■ What to work on
Please reproduce the records below word for word, line by line, without changing anything.

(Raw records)
'''

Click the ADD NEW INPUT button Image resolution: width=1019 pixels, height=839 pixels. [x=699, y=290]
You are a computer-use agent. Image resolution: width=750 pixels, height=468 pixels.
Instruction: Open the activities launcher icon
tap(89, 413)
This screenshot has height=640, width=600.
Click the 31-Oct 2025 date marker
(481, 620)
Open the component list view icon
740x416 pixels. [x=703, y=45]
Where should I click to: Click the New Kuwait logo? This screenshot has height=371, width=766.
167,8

'''

■ Full output
Click the ADD NEW INPUT button Image resolution: width=1019 pixels, height=839 pixels. [x=699, y=290]
You are a computer-use agent. Image resolution: width=750 pixels, height=468 pixels.
Instruction: Open the activities launcher icon
tap(89, 413)
This screenshot has height=640, width=600.
Click the 31-Oct 2025 date marker
(481, 620)
Open the component list view icon
740x416 pixels. [x=703, y=45]
Where should I click to: Click the New Kuwait logo? This screenshot has height=371, width=766.
167,8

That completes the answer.